====== Listed records ======

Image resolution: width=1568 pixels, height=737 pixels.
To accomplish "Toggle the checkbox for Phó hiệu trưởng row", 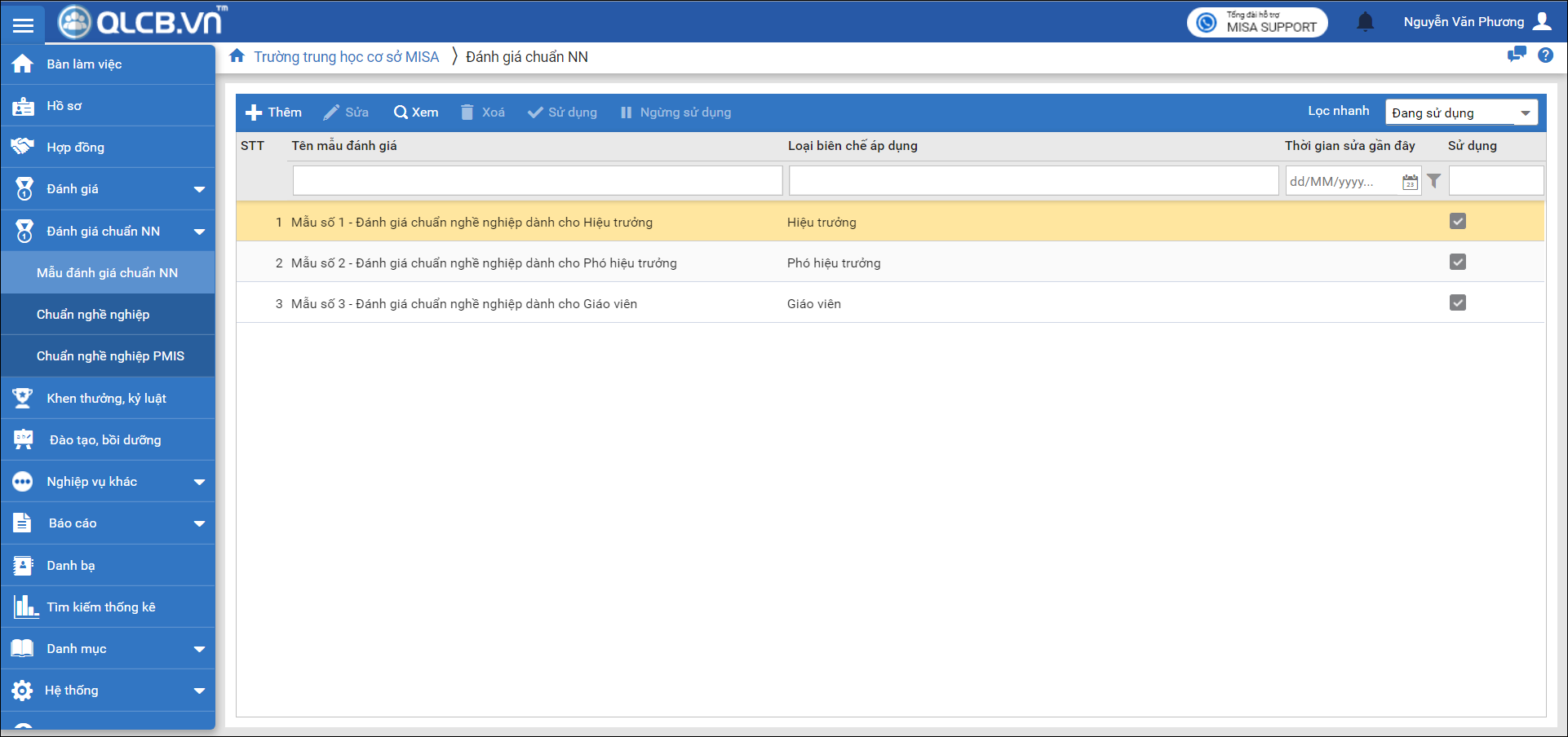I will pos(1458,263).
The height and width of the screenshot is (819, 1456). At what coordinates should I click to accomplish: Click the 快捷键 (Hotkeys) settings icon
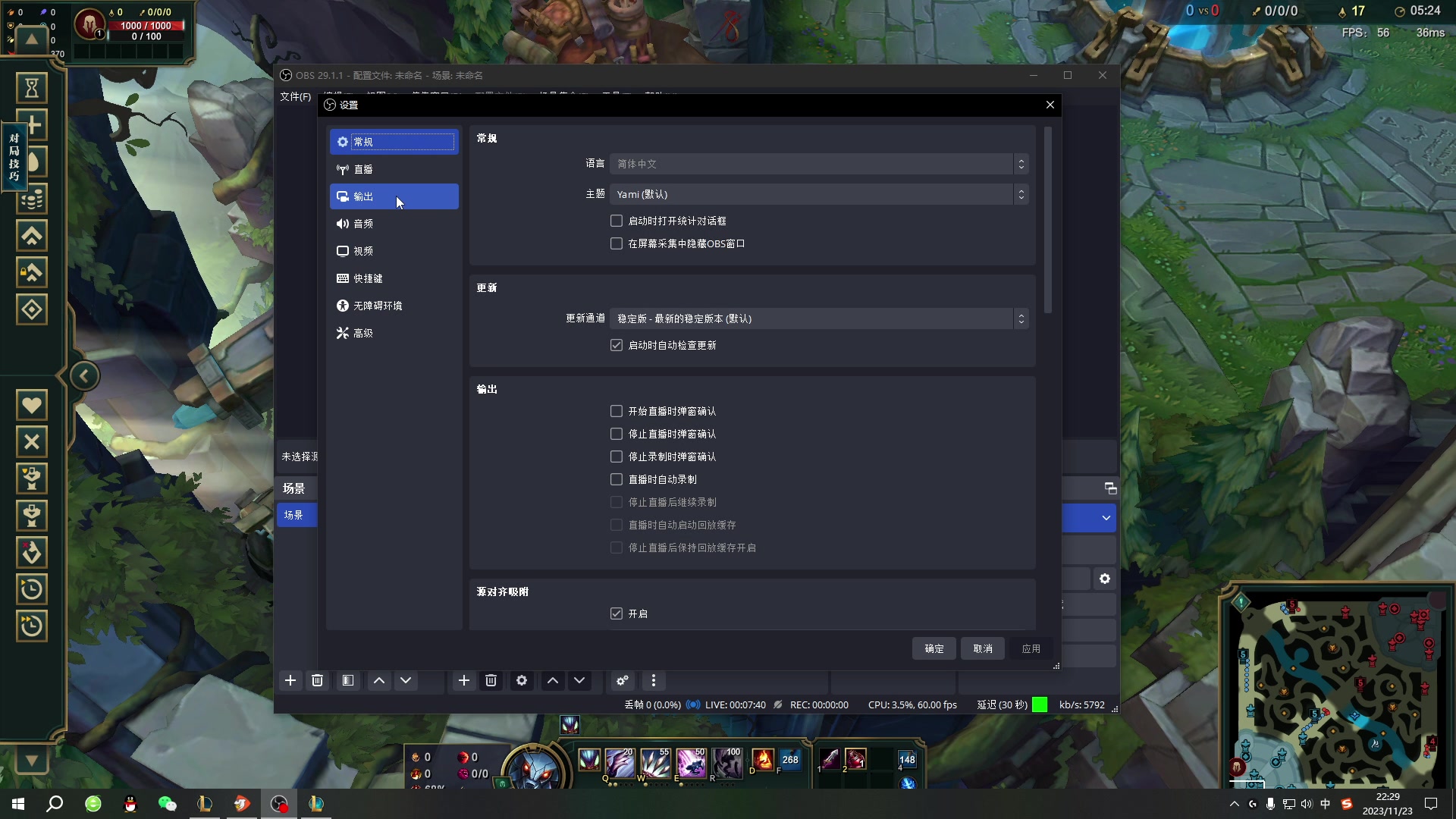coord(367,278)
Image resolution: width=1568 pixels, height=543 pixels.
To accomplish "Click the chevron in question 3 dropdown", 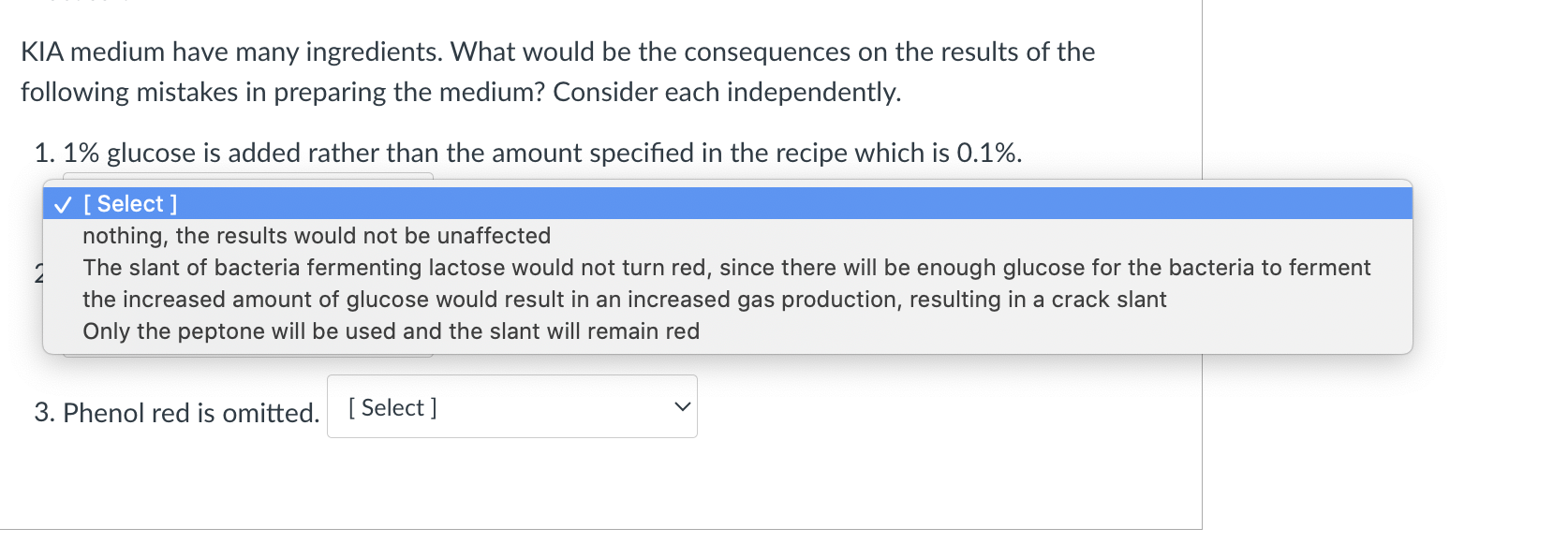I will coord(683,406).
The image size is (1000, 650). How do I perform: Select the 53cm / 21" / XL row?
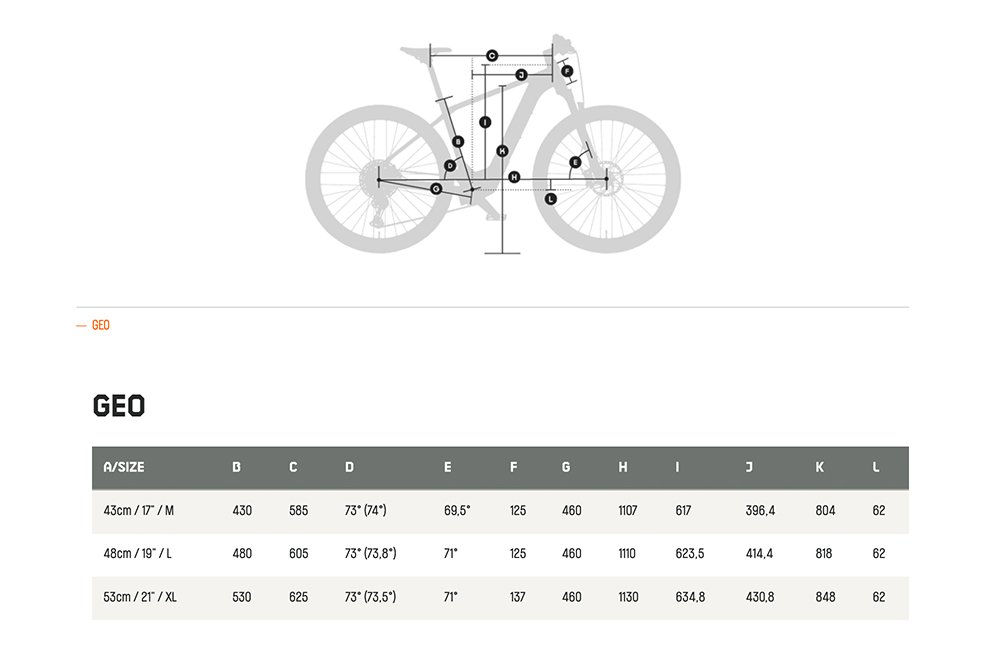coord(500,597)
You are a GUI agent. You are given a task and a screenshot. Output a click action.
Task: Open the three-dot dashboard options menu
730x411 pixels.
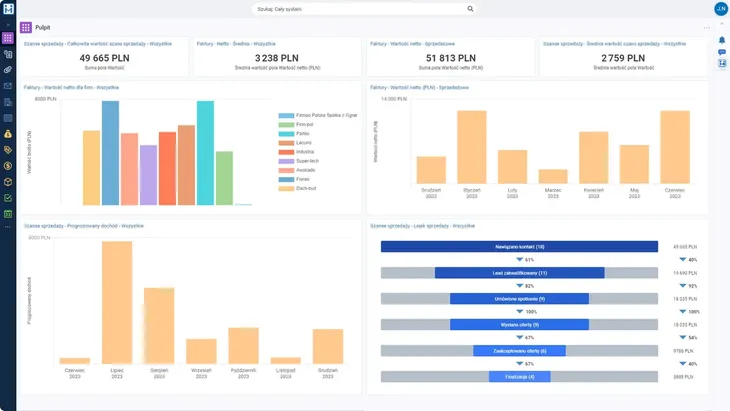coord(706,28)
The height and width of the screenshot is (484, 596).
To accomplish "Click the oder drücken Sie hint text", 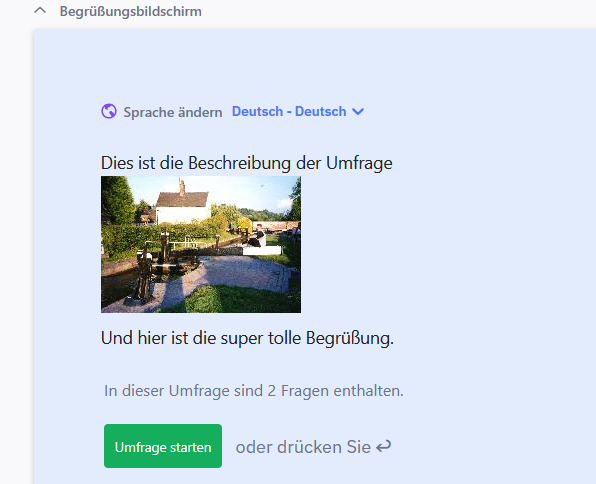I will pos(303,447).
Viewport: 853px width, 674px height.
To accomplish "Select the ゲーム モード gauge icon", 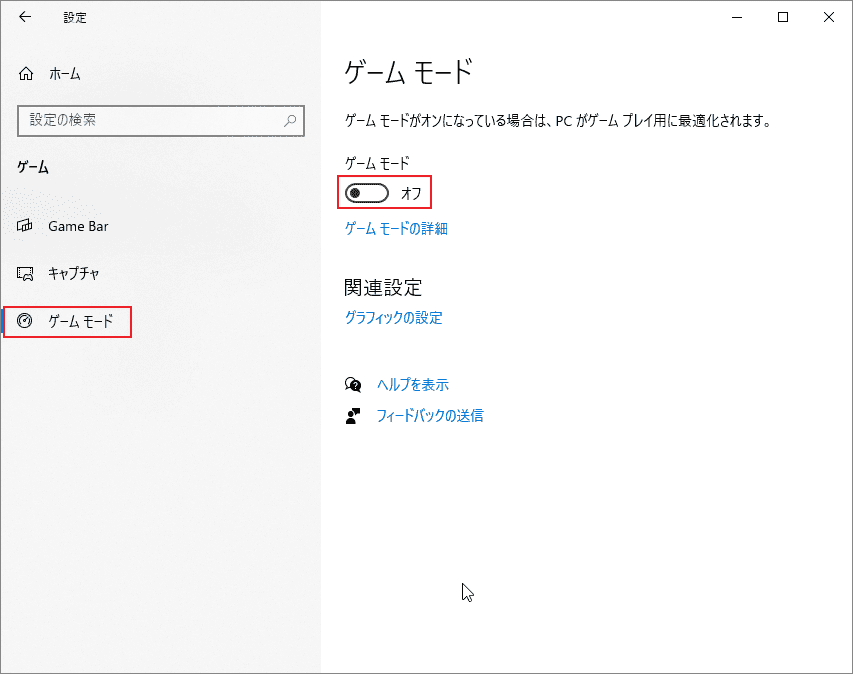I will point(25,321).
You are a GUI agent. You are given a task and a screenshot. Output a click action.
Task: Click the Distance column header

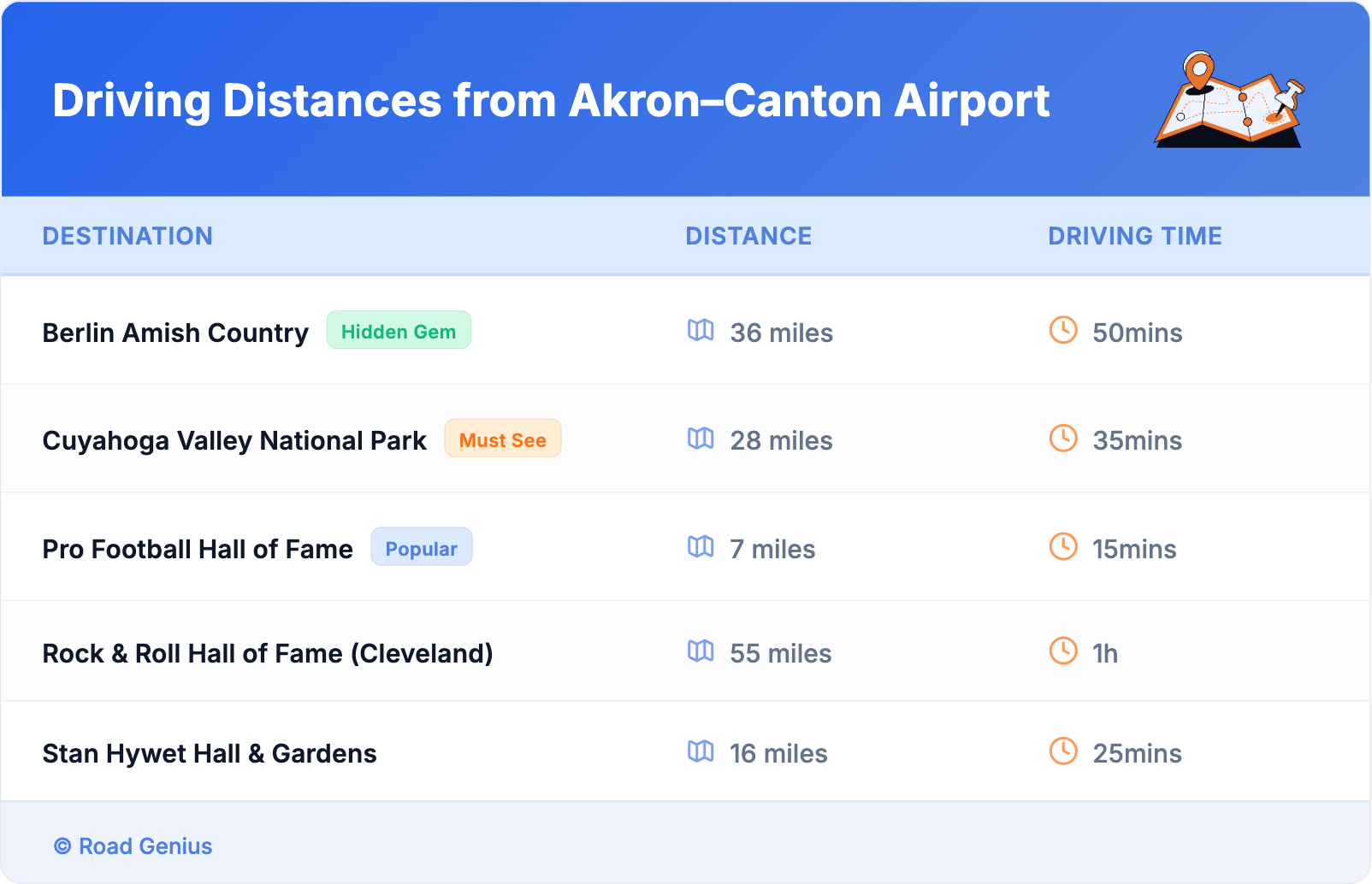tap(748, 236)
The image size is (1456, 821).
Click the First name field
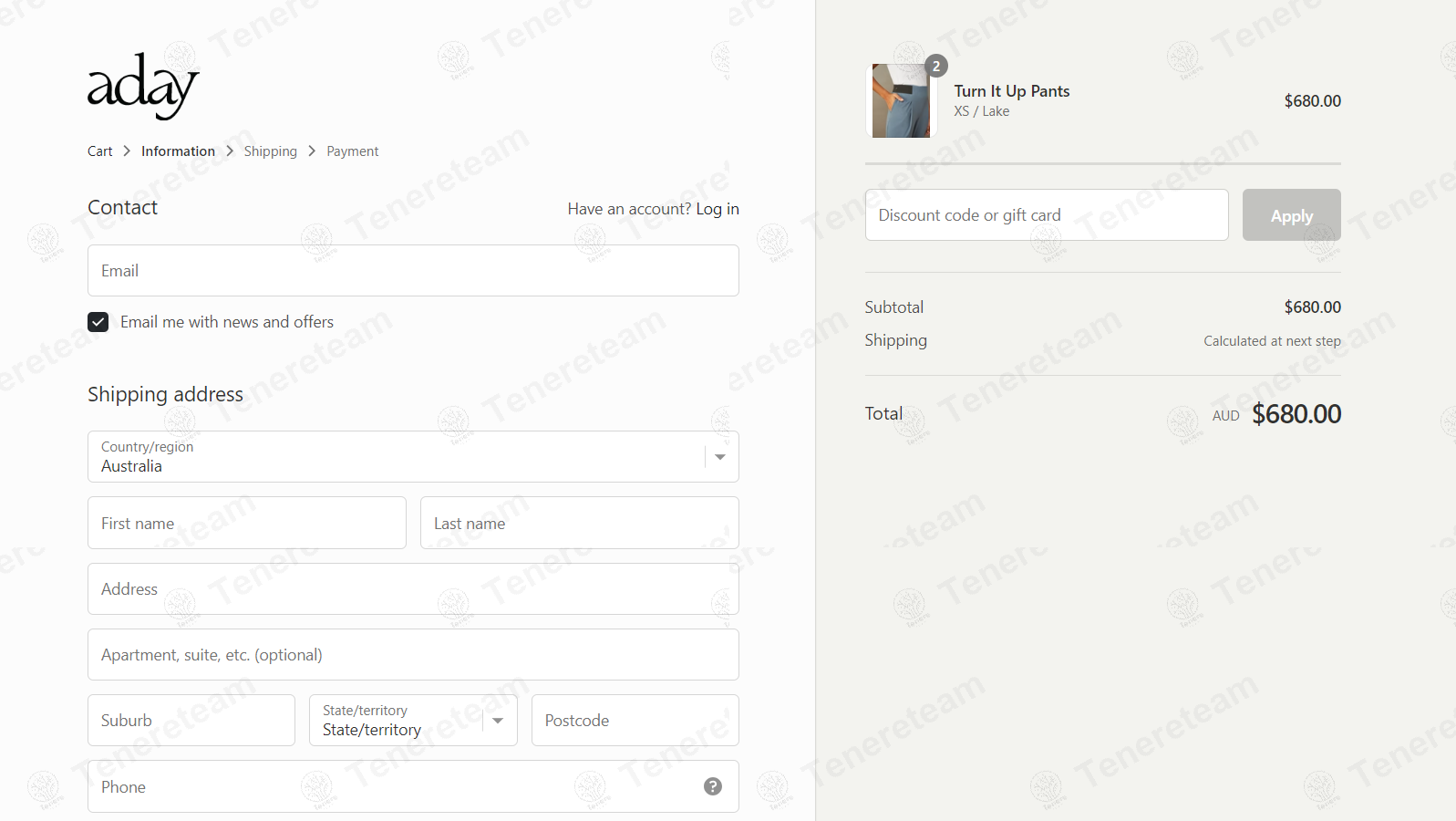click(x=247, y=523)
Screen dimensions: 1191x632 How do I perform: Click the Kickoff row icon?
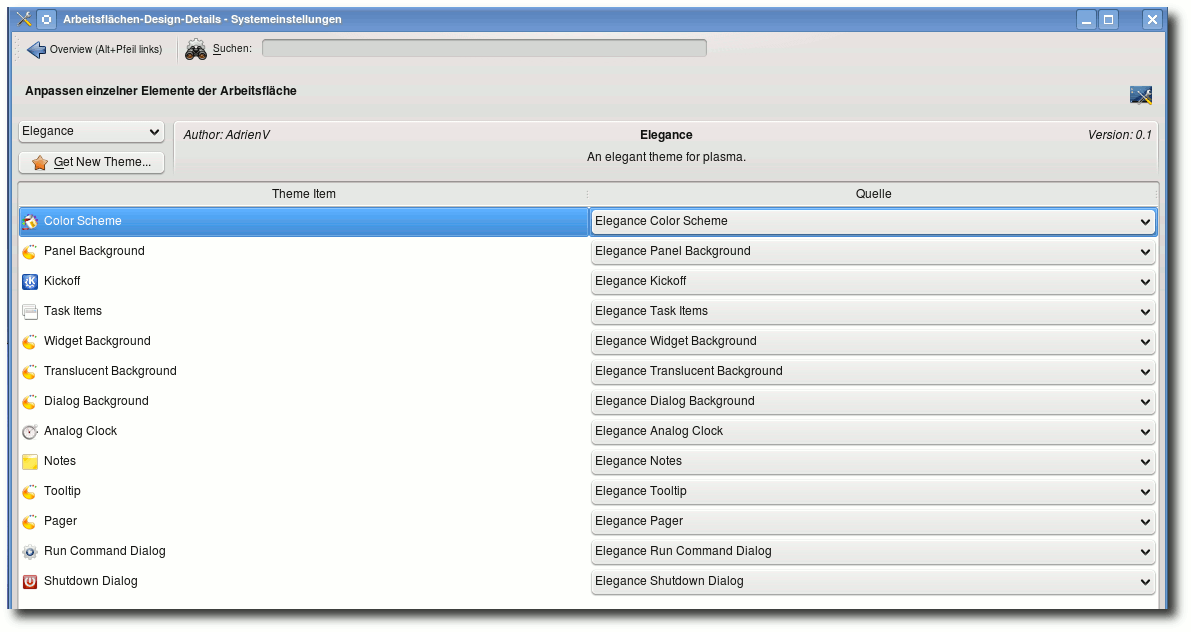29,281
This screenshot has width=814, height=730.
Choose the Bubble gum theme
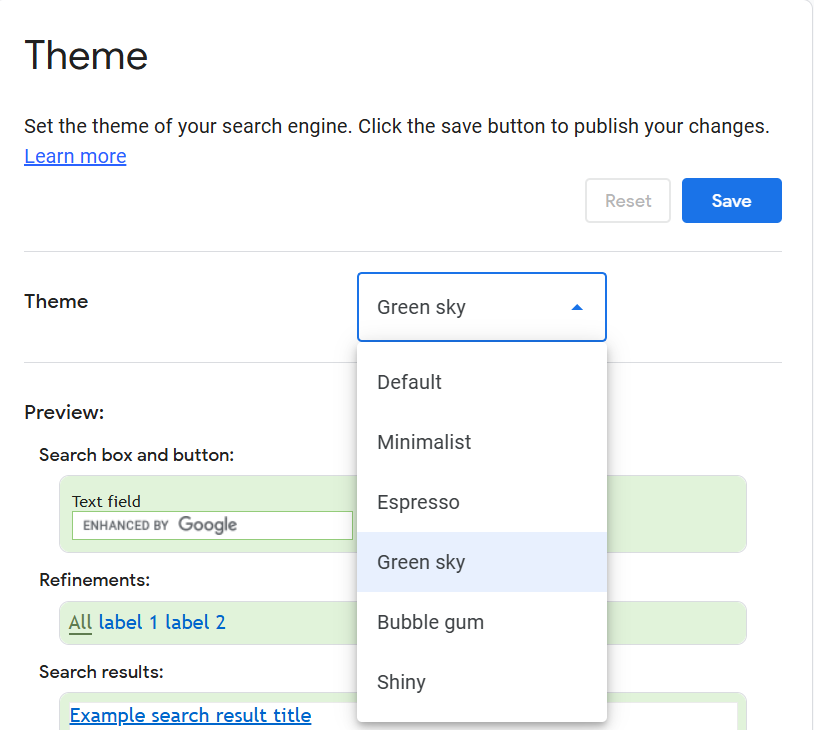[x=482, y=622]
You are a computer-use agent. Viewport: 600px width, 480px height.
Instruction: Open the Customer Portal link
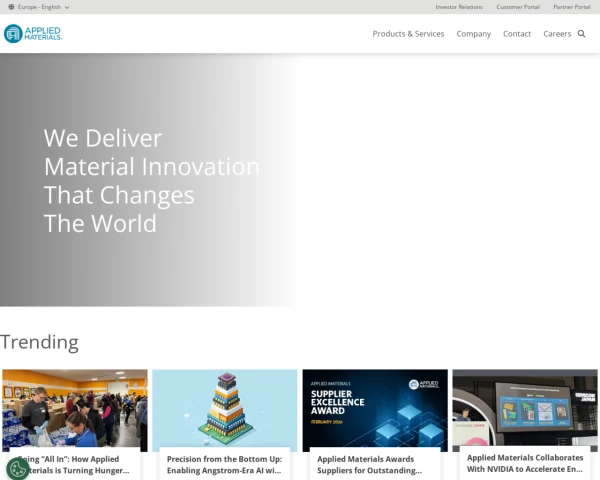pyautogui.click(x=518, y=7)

======

For each line of the data that has the word "Viewport", report that line.

**Finished task**
Viewport: 853px width, 674px height.
You are a computer-use agent. Viewport: 600px width, 480px height.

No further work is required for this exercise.